A new ex vivo method to evaluate the performance of candidate MRI contrast agents: a proof-of-concept study

Ana Paula CandiotaMilena AcostaRui Vasco SimõesTeresa Delgado-GoñiSilvia Lope-PiedrafitaAinhoa IrureMarco MarradiOscar Bomati-MiguelNuria Miguel-SanchoIbane AbasoloSimó Schwartz JrJesús SantamariaSoledad PenadésCarles Arús  1
Affiliations

A new ex vivo method to evaluate the performance of candidate MRI contrast agents: a proof-of-concept study

Ana Paula Candiota et al. J Nanobiotechnology. .

Abstract

Background: Magnetic resonance imaging (MRI) plays an important role in tumor detection/diagnosis. The use of exogenous contrast agents (CAs) helps to improve the discrimination between lesion and neighbouring tissue, but most of the currently available CAs are non-specific. Assessing the performance of new, selective CAs requires exhaustive assays and large amounts of material. Accordingly, in a preliminary screening of new CAs, it is important to choose candidate compounds with good potential for in vivo efficiency. This screening method should reproduce as close as possible the in vivo environment. In this sense, a fast and reliable method to select the best candidate CAs for in vivo studies would minimize time and investment cost, and would benefit the development of better CAs.

PROBLEM TO SOLVE
Continue the abstract about screening new MRI contrast agents, starting after its last sentence.

INFORMATION SHOWN
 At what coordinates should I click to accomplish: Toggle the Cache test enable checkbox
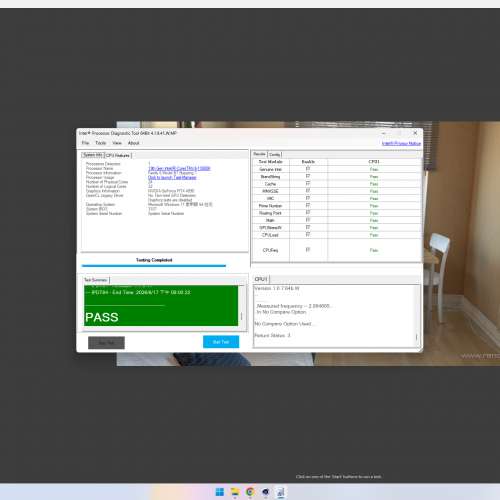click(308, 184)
...
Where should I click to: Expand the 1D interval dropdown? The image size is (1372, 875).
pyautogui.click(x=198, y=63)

ANSWER TO THIS EXERCISE
Results: The post-mortem ex vivo relative contrast enhancement (RCE) was evaluated as a method to screen different types of CAs, including paramagnetic and superparamagnetic agents. In detail, sugar/gadolinium-loaded gold nanoparticles (Gd-GNPs) and iron nanoparticles (SPIONs) were tested. Our results indicate that the post-mortem ex vivo RCE of evaluated CAs, did not correlate well with their respective in vitro relaxivities. The results obtained with different Gd-GNPs suggest that the linker length of the sugar conjugate could modulate the interactions with cellular receptors and therefore the relaxivity value. A paramagnetic CA (GNP (E_2)), which performed best among a series of Gd-GNPs, was evaluated both ex vivo and in vivo. The ex vivo RCE was slightly worst than gadoterate meglumine (201.9 ± 9.3% versus 237 ± 14%, respectively), while the in vivo RCE, measured at the time-to-maximum enhancement for both compounds, pointed to GNP E_2 being a better CA in vivo than gadoterate meglumine. This is suggested to be related to the nanoparticule characteristics of the evaluated GNP.

Conclusion: We have developed a simple, cost-effective relatively high-throughput method for selecting CAs for in vivo experiments. This method requires approximately 800 times less quantity of material than the amount used for in vivo administrations.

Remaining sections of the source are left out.